La Escuela de Filosofía del Ateneo puso en valor la figura de Leo Baeck a través de la conferencia del miembro de la Amistad JudeoCristiana de Valencia, Juan Agustín Blasco Carbó. De esta personalidad destacó su labor al frente de la Comunidad Judía Alemana que le llevó en 1933 "a ser el primero en percibir la necesidad de intentar sacar al mayor número de gente mientras todavía se pudiera, empezando por los niños, los famosos kindertransport".

Estas ideas se expusieron durante la webinar organizada por la Escuela de Filosofía del Ateneo "Aproximación a Leo Baeck" que se enmarca dentro del ciclo de conferencias de Filópolis V. Esta sesión ha sido presentada por Carlos Climent, vicepresidente de la Fundación del Ateneo, y por el coordinador de la Escuela de Filosofía, Antonio Lastra.

El miembro de Amistad JudeoCristiana de Valencia y licenciado en derecho y Derecho Canónico por la Universitat de València, destacó la figura del rabino Leo Baeck  que "es aún desconocida en España a pesar de su liderazgo espiritual y la contundencia intelectual de su pensamiento, así como su intervención al frente de la Asociación de la Judería del Reich Alemán desde 1933 hasta su deportación al campo de Terezin, cerca de Praga, en enero de 1943" añadiendo que "tras su supervivencia y liberación sentó las bases del Judaísmo Reformista moderno hasta su fallecimiento en 1956".

Juan Agustín Blasco recordó que Baeck fue elegido en 1933 presidente de la Comunidad Judía Alemana y pese a ver la necesidad de sacar al mayor número de gente "él se negará a abandonar Alemania mientras quedara un solo judío en su tierra.
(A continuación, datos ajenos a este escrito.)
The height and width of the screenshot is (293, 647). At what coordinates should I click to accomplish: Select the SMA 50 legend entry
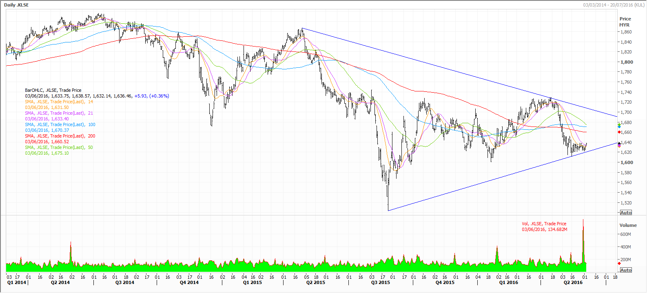[59, 147]
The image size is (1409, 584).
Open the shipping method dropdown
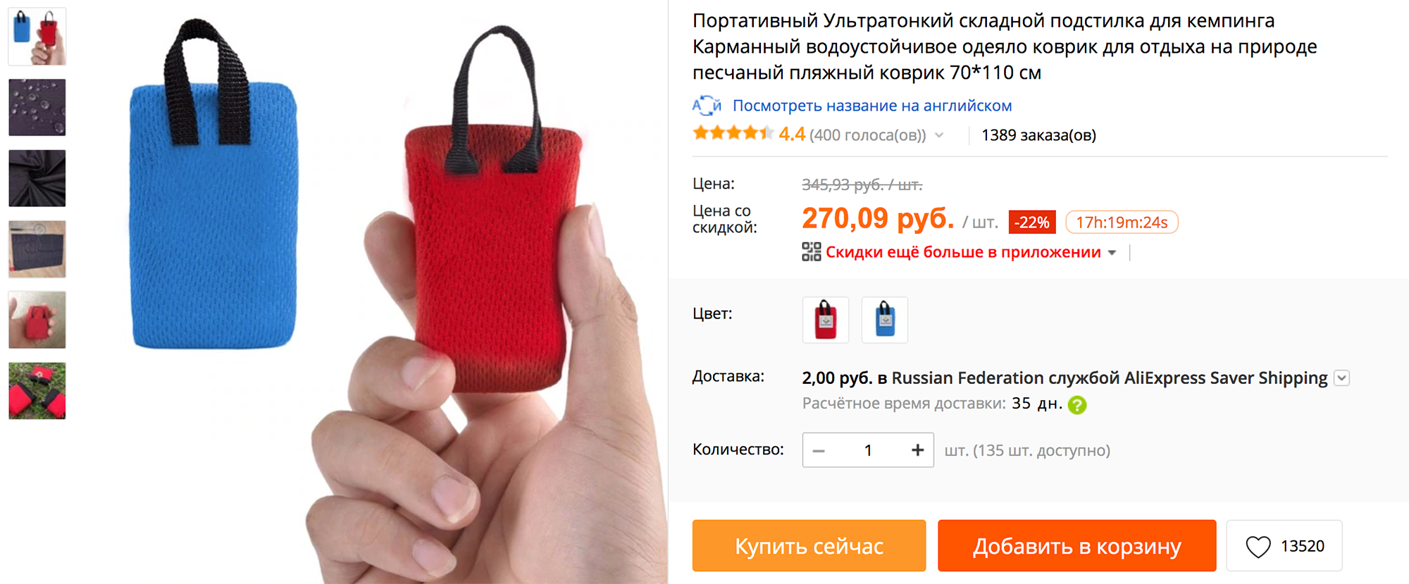click(x=1342, y=378)
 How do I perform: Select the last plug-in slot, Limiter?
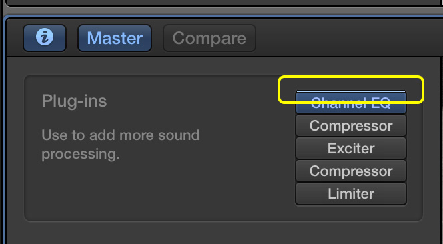pyautogui.click(x=351, y=193)
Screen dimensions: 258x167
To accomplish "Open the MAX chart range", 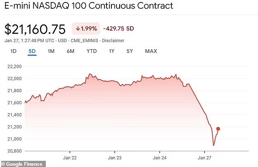I will click(x=151, y=51).
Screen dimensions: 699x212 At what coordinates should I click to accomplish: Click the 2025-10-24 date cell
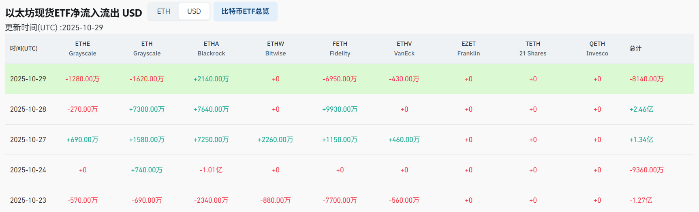click(x=28, y=170)
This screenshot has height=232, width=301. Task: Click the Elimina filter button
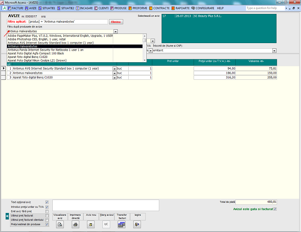(115, 22)
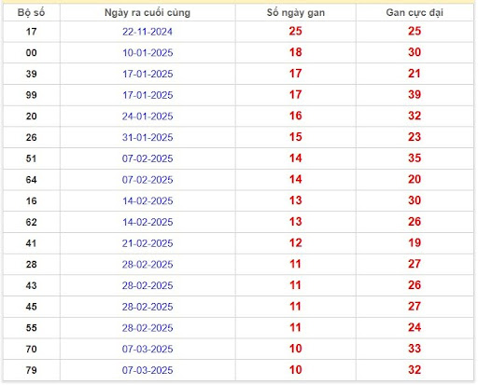The height and width of the screenshot is (385, 478).
Task: Click the date 22-11-2024 link
Action: [148, 32]
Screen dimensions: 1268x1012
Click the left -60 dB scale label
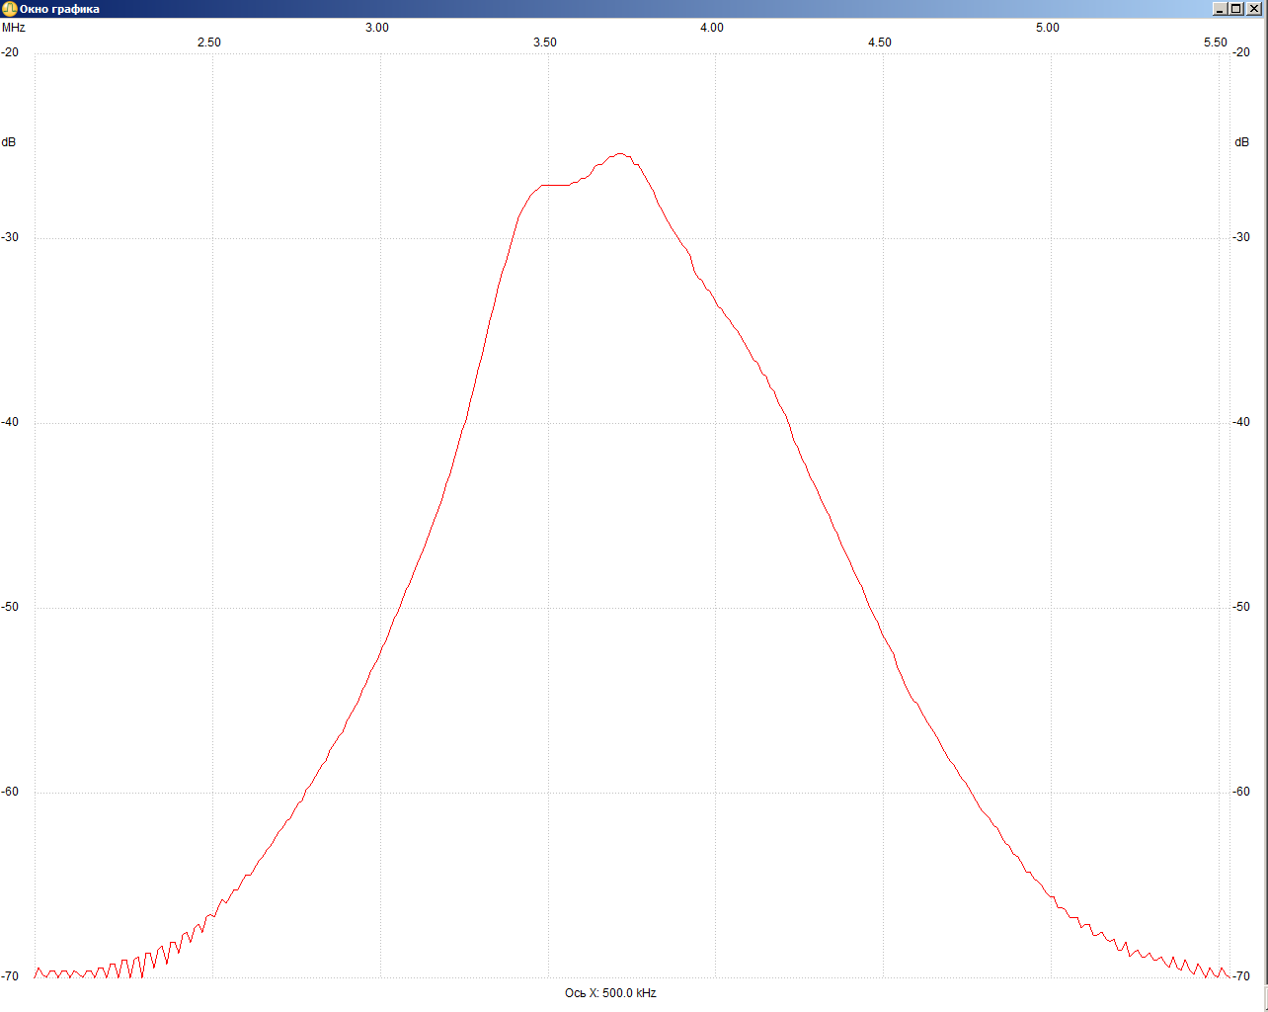[10, 792]
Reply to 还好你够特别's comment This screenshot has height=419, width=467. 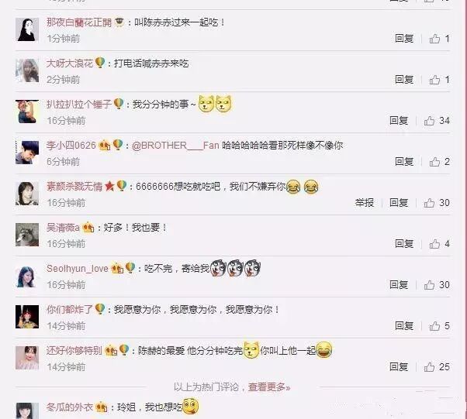[x=399, y=367]
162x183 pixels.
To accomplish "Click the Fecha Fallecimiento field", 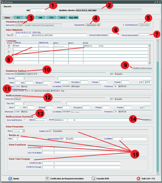I will [113, 35].
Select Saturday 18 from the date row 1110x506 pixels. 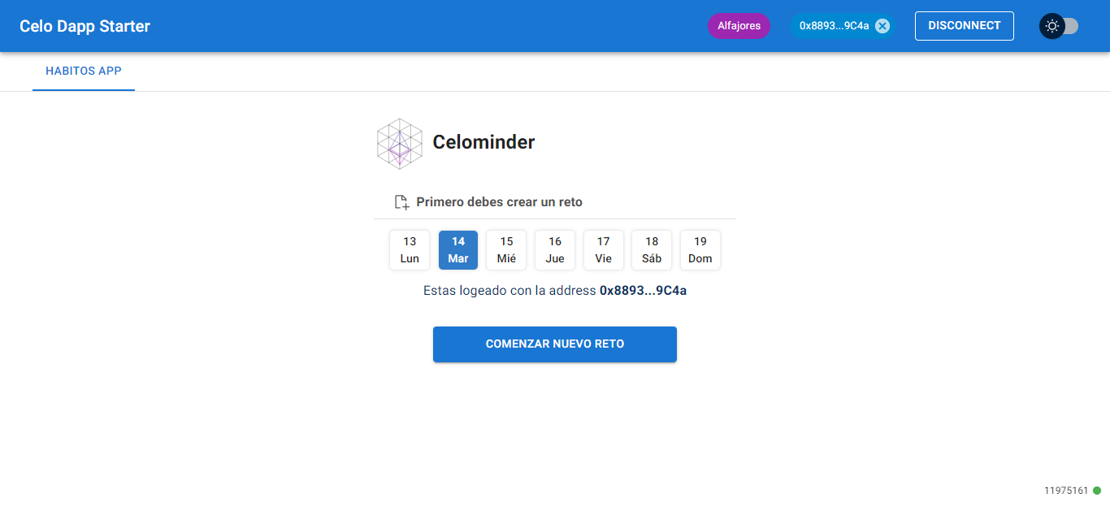[x=651, y=249]
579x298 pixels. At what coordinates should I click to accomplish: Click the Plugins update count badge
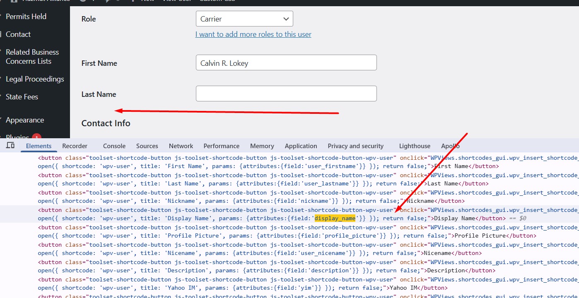pos(36,137)
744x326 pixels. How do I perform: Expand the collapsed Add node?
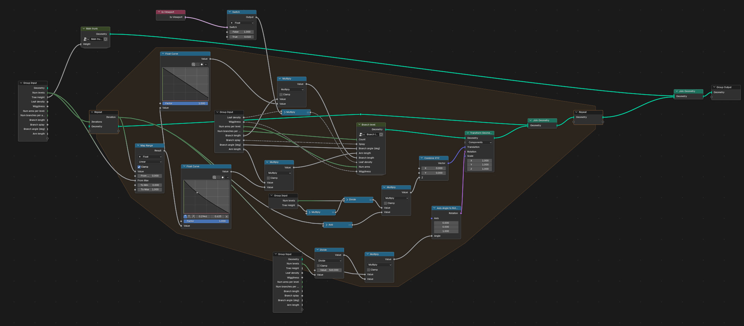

Por ello realizó una importante labor internacional intentando obtener el mayor número de visados posibles".

Asimismo apuntó que “apoyó la ordenación de mujeres como rabinas aunque desde una postura discreta pero eficaz.  Aceptó el sionismo como una posibilidad sin alinearse directamente con sus postulados.  Intentó desde ese cargo, minimizar los perniciosos efectos de las leyes de Nüremberg sobre la población con diferentes programas asistenciales que llegaron a utilizar colaboradores cristianos cuando las estructuras judías colapsaron".

También Blasco Carbó destacó que "Leo mantuvo su liderazgo espiritual en el campo de Terezin aún sin pertenecer al Consejo de Ancianos, por no querer abrogarse el derecho de decidir quien tenía que fallecer y quien no al elaborar las lista de los transportes hacia los campos de exterminio del Este" añadiendo "tras la liberación fue elegido presidente del Judaísmo Reformista y se le requirió para determinar la compensación que la RFA debía aportar a la Comunidad Judía".

Con posterioridad, apuntó que contribuyó a un futuro diálogo judeo-cristiano trabajando en los Diez Puntos de Seelisberg y fue determinante su opinión para elegir Nueva York como sede de la institución que recogería obras, escritos, y archivos pertenecientes a judíos europeos.

Durante la webinar, Antonio Blasco concluyó que Baeck "supo erigirse en líder de un pensamiento judío que no pretendía esconderse para no molestar sino desde la certeza de la contundencia de sus premisas, defendía su superioridad frente al cristianismo.  En su pensamiento destacar las conocidas 'polaridades' entre las que la vida discurre: mandato frente al misterio; la libertad por el sometimiento a la ley; hacia el universalismo por la elección particular del Pueblo de Israel".